### WORK TO BE COMPLETED
Quote word for word the stretch of the records below, from the line containing "Click the help question mark in top bar" through the line containing "pyautogui.click(x=45, y=47)".

>> start

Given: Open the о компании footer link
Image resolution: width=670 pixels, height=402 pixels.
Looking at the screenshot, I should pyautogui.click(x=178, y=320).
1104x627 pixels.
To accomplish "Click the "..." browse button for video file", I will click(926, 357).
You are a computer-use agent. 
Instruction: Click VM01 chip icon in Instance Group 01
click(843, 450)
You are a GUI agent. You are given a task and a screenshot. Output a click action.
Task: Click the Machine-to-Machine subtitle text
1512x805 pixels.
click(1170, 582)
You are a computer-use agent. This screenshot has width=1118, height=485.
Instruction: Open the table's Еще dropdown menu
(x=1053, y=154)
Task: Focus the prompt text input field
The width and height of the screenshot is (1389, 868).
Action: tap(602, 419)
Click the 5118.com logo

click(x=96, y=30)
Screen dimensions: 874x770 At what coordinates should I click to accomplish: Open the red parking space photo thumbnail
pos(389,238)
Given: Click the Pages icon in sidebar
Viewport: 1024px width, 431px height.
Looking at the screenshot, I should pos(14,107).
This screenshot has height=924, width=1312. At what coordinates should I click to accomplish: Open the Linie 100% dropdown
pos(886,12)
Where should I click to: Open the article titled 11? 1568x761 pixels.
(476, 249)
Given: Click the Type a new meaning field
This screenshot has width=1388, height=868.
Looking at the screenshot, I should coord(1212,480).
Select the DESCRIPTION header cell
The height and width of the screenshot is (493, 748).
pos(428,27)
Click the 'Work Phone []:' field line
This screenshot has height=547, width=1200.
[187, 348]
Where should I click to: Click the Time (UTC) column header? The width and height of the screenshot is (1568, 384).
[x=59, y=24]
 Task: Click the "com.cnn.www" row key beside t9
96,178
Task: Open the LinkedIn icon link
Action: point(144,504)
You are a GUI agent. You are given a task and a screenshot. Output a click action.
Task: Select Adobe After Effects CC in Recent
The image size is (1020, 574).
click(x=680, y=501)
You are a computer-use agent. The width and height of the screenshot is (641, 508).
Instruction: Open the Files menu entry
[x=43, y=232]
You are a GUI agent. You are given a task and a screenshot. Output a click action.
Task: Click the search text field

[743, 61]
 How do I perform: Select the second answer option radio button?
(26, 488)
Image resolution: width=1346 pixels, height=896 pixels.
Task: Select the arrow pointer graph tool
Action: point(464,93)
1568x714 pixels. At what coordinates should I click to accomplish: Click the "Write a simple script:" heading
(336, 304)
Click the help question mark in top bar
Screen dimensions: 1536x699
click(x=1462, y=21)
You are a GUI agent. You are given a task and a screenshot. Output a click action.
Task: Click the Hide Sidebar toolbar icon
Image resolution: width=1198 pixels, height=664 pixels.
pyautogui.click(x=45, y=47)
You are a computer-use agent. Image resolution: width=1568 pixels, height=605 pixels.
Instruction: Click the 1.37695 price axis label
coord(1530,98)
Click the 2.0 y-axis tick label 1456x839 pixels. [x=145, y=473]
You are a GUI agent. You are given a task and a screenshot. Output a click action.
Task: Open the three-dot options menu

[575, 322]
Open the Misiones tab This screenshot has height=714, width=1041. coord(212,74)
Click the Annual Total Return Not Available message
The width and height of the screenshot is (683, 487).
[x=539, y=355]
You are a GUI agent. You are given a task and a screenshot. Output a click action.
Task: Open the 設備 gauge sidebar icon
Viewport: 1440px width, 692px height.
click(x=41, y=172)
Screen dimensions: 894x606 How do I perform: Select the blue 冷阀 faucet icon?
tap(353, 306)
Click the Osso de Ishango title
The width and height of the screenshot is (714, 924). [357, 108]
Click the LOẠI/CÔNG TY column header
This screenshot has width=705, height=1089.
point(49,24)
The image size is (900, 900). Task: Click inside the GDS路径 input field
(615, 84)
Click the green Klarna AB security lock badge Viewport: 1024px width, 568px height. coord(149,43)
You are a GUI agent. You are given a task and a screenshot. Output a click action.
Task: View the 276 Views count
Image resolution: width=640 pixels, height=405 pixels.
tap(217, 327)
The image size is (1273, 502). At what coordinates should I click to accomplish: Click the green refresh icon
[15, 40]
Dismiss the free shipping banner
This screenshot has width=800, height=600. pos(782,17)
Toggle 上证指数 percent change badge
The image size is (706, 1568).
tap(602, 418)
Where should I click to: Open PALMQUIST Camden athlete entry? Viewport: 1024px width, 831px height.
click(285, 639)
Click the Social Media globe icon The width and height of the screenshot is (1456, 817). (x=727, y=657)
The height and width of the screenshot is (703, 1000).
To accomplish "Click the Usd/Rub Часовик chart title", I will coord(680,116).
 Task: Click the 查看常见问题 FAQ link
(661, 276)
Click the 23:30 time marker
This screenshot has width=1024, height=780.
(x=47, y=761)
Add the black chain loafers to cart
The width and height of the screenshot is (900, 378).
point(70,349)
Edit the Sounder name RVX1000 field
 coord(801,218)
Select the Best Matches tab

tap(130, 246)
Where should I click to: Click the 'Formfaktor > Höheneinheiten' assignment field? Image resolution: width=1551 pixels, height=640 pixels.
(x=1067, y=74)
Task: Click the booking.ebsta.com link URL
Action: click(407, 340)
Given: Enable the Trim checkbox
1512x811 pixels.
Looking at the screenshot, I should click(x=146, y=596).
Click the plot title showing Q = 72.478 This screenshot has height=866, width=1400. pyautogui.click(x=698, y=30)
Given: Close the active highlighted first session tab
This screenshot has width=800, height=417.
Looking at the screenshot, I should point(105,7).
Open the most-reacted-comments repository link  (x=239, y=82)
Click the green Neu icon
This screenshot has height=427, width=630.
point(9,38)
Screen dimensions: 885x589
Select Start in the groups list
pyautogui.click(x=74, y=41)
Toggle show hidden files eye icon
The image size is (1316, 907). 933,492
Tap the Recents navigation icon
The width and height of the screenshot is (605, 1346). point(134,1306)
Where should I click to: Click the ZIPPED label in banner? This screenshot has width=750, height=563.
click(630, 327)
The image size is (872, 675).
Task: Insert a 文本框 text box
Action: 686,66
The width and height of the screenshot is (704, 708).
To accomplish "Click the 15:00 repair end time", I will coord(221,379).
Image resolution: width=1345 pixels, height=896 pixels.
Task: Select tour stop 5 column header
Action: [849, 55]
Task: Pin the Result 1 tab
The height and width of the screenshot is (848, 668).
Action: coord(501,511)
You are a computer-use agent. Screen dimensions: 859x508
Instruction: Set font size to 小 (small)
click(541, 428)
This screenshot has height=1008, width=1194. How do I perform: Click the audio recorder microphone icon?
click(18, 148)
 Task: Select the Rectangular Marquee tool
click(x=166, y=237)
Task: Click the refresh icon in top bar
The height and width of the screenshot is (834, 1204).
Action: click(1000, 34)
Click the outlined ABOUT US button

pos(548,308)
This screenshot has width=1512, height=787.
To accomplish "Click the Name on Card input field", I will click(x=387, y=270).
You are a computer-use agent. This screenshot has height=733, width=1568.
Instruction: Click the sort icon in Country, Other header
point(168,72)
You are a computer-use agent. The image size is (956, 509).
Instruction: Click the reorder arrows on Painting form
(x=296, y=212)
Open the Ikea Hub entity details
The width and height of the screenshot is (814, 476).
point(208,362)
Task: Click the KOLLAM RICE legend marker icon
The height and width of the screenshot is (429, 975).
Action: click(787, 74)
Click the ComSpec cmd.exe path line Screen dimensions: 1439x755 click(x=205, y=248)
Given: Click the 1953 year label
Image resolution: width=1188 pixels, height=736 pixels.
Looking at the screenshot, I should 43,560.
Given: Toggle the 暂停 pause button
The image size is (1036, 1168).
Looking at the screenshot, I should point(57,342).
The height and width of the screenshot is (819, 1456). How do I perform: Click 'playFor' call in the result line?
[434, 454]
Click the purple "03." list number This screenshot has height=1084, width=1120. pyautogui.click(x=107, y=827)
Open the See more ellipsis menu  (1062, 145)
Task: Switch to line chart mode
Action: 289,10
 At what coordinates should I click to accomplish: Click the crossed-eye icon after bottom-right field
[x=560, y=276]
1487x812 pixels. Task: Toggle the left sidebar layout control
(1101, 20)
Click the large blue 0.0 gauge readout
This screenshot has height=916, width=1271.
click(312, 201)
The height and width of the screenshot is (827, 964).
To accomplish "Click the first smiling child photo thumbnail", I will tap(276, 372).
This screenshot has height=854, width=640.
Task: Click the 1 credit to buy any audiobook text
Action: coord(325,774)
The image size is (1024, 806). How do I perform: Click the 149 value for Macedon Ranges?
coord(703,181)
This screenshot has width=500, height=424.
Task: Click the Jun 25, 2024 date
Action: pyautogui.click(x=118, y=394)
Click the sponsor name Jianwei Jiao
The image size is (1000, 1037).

>> end

### ANSWER TO THE PROBLEM
Click the help question mark in top bar
Screen dimensions: 1536x699
click(x=1462, y=21)
You are a GUI agent. You are given a task and a screenshot. Output a click action.
Task: Click the Hide Sidebar toolbar icon
Image resolution: width=1198 pixels, height=664 pixels.
pyautogui.click(x=45, y=47)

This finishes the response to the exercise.